The calculator above splits a position into the four numbers a contractor needs: total prevailing hourly compensation (the absolute floor), the bona-fide benefit offset (the portion of fringe satisfied by benefits), the cash fringe makeup required (the shortfall the contractor must pay in cash), and the cash wage to the employee (WD base plus cash makeup). It also surfaces an annual-sized figure for budgeting and a separate holidays-and-vacation cost estimate. The H&V figure reflects WD-required paid time off, which on standard SCA WDs is at least 11 named holidays plus graduated vacation.
Underpayment exposure is severe. DOL Wage and Hour can recover back wages, the contracting agency can withhold contract payments under FAR 52.222-41(k), and repeated or willful violations trigger debarment under 41 U.S.C. 6706. A false certified payroll under 29 CFR 4.6(g) can become a False Claims Act case with treble damages.
The mechanical sequence the contractor runs on every SCA contract:
For every service employee, identify the WD labor classification that matches the actual work performed. The classification description in the SCA Directory of Occupations is controlling, not the contractor job title. Misclassification is the highest-volume DOL finding.
If a position does not match any WD classification, run a conformance request under 29 CFR 4.6(b)(2).

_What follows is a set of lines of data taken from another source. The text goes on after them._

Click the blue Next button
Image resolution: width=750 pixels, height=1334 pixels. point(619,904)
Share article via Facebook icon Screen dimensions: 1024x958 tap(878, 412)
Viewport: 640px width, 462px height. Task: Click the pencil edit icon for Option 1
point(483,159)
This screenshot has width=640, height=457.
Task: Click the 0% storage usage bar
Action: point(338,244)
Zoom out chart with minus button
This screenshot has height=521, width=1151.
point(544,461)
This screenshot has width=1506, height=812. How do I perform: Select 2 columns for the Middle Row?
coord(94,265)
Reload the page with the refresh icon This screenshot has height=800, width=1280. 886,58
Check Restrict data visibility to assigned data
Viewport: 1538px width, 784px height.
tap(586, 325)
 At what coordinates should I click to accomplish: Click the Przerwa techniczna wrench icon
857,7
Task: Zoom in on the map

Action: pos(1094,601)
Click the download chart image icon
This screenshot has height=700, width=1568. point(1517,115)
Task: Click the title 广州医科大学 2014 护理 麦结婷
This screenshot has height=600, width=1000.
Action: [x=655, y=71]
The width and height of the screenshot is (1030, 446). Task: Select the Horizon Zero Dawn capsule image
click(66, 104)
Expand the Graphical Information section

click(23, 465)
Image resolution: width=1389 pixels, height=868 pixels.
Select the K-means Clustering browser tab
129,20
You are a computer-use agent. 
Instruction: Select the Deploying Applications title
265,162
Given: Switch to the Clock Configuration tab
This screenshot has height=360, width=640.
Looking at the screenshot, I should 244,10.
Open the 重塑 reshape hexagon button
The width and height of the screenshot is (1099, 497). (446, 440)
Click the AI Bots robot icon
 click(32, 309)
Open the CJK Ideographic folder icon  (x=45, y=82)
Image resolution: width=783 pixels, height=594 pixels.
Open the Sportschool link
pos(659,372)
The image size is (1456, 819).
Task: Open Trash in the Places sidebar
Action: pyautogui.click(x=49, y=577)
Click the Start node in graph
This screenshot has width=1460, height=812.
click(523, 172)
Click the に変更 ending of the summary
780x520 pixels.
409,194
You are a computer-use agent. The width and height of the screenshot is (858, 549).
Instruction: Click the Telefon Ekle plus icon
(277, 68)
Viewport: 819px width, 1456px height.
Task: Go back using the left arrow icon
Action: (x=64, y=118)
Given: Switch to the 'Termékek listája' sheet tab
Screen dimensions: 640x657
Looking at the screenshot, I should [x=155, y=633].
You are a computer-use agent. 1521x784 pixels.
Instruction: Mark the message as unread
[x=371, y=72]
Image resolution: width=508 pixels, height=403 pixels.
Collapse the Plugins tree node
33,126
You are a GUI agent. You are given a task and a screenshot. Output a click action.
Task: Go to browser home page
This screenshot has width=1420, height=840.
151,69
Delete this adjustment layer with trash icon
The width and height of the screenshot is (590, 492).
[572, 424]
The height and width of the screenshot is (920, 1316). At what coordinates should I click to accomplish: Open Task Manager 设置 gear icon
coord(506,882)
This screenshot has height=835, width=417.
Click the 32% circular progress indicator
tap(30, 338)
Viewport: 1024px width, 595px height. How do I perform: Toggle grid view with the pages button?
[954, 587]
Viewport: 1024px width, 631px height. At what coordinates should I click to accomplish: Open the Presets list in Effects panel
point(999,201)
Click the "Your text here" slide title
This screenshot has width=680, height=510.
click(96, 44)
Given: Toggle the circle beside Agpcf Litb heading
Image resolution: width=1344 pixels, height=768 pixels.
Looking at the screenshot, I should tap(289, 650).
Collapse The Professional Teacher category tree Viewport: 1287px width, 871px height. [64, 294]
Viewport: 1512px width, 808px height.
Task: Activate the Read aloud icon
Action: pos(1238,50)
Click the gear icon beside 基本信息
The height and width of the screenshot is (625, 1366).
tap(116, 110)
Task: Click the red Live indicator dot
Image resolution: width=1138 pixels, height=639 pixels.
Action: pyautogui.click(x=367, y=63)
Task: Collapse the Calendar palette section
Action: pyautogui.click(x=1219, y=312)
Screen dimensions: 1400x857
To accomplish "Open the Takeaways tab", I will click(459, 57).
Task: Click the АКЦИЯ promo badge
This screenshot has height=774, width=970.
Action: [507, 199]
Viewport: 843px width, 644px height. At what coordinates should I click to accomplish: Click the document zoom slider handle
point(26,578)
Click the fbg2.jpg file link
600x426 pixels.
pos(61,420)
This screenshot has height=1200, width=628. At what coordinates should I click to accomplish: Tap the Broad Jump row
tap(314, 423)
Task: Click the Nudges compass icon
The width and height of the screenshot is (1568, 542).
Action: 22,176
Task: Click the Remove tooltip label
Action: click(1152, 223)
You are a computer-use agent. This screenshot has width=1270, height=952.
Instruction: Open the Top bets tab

The contracting officer forwards the proposal to DOL. Pay the proposed rate from the date of the request; adjust if DOL approves a different rate.
Compute the hourly value of bona-fide fringe benefits per 29 CFR 4.171. Insurance premiums divided by annualized hours. Retirement contributions on the same per-hour basis. Document the calculation; it is the first thing DOL audits.
If benefits do not satisfy the full WD fringe, pay the shortfall in cash on every hour worked, on the same payroll cycle as the base wage. Cash fringe is taxable. Bona-fide fringe usually is not.